Su fama traspasaba fronteras. Era un pintor renombrado que había conseguido entrar en los círculos de la alta sociedad. Tenía dos grandes pasiones, la pintura y el mar. No concebía la una sin la otra. Durante décadas se dedicó a pintar las olas de todas las formas imaginables, tranquilas como un bálsamo, bravas, rompiendo contra los acantilados, grises, azules, verdes. Con mucha espuma, sin ella. Saltando desde el mar al paseo marítimo. No había versión de olas que no hubiera retratado. Lo mismo recorría las playas asturianas, que las de Cádiz o las de Valencia. Disfrutaba mucho pintando en días de tormenta. No sabía por qué, pero los días de tormenta le aportaban algo especial, diferente.

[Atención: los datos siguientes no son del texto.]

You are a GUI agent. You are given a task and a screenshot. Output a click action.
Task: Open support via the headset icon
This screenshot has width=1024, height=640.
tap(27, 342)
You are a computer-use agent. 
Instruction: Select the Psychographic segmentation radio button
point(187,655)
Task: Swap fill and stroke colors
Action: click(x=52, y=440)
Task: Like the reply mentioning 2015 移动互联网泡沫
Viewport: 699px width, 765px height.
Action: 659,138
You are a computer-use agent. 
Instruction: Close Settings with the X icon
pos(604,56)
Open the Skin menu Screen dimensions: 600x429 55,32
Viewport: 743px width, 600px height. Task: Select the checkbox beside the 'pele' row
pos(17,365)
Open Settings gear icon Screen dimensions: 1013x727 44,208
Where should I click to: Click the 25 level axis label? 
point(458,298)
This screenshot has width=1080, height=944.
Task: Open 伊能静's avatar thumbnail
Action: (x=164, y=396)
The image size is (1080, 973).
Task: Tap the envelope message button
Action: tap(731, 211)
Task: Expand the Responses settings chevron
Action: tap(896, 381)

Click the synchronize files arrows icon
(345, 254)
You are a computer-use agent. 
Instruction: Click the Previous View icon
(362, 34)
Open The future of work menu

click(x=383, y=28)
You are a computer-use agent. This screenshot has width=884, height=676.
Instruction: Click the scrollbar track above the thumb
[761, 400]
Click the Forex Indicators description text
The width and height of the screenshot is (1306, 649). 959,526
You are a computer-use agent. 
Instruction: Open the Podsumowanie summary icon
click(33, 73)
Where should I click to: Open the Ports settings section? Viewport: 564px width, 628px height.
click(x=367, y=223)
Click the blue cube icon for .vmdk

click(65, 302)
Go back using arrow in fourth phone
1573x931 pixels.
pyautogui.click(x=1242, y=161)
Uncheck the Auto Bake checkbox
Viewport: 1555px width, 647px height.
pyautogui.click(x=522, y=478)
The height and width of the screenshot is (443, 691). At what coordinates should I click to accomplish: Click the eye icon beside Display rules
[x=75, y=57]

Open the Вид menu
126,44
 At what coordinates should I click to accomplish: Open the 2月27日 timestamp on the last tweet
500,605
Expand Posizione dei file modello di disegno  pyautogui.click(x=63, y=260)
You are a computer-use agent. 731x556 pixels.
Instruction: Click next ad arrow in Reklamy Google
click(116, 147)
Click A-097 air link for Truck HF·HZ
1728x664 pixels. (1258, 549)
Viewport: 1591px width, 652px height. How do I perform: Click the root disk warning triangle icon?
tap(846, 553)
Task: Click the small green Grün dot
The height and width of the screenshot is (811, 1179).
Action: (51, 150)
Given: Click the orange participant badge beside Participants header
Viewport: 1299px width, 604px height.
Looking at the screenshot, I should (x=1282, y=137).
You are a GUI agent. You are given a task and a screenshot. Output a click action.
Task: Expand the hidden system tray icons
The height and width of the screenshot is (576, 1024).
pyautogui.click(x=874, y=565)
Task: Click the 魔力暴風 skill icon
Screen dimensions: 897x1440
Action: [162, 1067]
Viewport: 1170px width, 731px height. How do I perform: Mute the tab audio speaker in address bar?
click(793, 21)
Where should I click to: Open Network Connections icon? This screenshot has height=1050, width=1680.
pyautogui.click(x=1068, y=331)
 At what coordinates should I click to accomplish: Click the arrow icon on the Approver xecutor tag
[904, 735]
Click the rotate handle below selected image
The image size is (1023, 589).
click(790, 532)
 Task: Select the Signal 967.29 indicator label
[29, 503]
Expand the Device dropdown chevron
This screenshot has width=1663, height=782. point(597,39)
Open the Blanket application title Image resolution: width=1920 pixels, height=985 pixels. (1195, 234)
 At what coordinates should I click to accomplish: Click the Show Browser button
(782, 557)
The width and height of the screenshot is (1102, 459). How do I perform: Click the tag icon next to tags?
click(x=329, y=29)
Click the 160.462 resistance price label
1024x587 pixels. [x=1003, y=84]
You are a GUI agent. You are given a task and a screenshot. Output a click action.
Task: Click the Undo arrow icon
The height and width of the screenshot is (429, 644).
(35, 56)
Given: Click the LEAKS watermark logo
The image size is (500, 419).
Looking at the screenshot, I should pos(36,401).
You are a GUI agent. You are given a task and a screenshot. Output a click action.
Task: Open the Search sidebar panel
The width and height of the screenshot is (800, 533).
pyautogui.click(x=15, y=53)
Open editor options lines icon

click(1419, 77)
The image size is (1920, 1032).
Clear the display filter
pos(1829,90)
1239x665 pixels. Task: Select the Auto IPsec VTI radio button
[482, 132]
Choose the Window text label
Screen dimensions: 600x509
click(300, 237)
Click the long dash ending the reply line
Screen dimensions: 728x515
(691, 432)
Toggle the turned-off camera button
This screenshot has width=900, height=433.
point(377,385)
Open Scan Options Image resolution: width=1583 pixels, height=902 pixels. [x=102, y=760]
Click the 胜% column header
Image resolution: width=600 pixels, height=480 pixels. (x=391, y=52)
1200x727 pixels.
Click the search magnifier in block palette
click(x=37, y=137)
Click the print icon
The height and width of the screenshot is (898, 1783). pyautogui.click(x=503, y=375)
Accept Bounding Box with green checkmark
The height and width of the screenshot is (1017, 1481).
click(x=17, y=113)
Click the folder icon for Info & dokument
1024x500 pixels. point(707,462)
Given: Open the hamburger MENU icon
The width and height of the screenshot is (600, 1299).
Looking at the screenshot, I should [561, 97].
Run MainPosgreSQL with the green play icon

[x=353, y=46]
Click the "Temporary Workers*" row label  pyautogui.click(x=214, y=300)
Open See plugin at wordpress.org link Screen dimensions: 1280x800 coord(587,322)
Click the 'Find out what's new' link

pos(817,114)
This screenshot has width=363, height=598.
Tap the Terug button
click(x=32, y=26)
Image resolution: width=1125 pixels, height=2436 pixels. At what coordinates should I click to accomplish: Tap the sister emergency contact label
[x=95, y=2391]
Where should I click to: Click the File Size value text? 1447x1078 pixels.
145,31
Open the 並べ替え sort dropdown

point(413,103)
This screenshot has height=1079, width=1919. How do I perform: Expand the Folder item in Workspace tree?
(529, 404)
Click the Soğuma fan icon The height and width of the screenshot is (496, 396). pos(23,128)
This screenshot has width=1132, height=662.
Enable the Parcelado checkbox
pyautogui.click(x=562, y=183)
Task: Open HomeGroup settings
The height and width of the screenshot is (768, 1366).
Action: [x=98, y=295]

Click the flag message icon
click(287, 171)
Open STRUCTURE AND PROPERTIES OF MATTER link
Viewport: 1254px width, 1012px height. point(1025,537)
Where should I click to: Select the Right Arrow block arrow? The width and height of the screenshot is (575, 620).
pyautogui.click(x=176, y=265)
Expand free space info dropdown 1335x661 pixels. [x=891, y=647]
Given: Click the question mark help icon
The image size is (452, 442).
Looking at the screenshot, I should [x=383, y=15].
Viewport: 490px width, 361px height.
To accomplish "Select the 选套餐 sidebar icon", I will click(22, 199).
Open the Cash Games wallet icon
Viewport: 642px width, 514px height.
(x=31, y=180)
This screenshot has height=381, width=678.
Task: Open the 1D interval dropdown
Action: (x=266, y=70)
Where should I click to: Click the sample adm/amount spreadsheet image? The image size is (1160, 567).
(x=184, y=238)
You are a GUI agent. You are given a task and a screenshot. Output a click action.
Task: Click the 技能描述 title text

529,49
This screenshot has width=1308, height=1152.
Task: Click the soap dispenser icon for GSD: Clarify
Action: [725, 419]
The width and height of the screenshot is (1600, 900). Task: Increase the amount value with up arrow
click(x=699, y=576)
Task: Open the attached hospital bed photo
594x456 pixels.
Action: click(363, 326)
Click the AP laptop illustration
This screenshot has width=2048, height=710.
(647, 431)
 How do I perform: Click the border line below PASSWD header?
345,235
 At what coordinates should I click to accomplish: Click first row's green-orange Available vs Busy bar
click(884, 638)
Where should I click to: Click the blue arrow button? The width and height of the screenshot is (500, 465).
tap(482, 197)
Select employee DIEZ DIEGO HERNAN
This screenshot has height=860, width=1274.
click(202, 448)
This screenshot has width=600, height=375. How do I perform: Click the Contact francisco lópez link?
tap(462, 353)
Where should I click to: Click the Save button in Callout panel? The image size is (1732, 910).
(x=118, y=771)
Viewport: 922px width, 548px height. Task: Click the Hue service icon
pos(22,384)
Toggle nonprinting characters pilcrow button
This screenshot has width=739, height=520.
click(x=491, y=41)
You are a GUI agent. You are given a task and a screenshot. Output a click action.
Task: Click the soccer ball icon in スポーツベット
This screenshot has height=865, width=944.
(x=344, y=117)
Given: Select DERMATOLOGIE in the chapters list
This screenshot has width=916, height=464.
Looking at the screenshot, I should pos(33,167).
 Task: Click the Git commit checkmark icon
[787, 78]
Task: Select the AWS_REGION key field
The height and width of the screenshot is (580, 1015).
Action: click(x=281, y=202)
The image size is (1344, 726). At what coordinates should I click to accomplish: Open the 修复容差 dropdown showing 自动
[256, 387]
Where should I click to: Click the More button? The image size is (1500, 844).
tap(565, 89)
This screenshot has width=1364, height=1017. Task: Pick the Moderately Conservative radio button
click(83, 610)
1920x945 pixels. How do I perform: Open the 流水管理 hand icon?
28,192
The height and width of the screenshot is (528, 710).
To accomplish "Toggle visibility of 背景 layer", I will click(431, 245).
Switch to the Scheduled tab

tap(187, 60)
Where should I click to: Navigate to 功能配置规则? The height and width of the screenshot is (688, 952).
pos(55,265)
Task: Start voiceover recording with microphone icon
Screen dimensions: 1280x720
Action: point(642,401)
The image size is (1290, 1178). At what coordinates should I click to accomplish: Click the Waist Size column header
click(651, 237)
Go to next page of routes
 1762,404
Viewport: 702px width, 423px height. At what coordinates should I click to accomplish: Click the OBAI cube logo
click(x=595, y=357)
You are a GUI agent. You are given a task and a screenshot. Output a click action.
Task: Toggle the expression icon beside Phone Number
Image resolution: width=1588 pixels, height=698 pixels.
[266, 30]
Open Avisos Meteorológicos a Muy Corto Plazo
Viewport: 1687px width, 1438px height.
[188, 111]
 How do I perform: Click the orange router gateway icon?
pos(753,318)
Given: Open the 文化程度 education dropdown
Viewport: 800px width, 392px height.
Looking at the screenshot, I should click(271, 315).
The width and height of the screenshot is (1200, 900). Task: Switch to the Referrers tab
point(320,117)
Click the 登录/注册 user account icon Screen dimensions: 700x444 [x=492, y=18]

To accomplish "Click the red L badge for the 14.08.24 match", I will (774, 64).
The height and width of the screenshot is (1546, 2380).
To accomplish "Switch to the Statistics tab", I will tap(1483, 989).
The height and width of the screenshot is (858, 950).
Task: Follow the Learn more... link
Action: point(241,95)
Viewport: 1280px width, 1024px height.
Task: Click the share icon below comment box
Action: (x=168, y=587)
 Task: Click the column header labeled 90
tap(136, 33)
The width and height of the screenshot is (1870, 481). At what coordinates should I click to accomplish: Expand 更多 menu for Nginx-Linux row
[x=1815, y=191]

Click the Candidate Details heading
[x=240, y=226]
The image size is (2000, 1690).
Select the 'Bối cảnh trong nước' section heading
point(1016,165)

De pronto dejaron de encargarle obras, ya casi nadie preguntaba por ellas y no sabía por qué. Su fama había ido disminuyendo igual que disminuía la espuma de las olas con la resaca. Le costó tiempo ascender, ganarse un nombre, pero la caída habia sido estrepitosa.
Era presa fácil que muy pronto buscó refugio en el alcohol. Dejó de recorrer las playas, no se preocupaba de si la tarde estaba apacible o de tormenta.
Ultimamente se le podía ver durmiendo en cualquier rincón de la ciudad, sobre una cama de periódicos y revistas, con la botella medio vacía a su lado y apestando a alcohol. En un momento de lucidez, algo escrito en una hoja de revista llamó su atención. La imagen estaba borrosa, desgastada por el paso del tiempo. Era él, y a su lado, posando, una camarera del Grand Hotel de la capital. Lo leyó con avidez, mas no daba crédito crédito a lo que expresan aquellas palabras. Le estaba acusando de maltratador, y contaba una historia dura, agresiva, totalmente inaceptable de haber sido real. Lo peor fue que se trataba de una mentira. La camarera vio su momento de gloria y lo aprovechó. Nadie se preocupó de averiguar la verdad.
Aquella madrugada decidió coger de nuevo sus útiles de pintura y volver a la playa. Se cuenta que aquel fue el mejor cuadro que pintara nunca. Una obra maestra.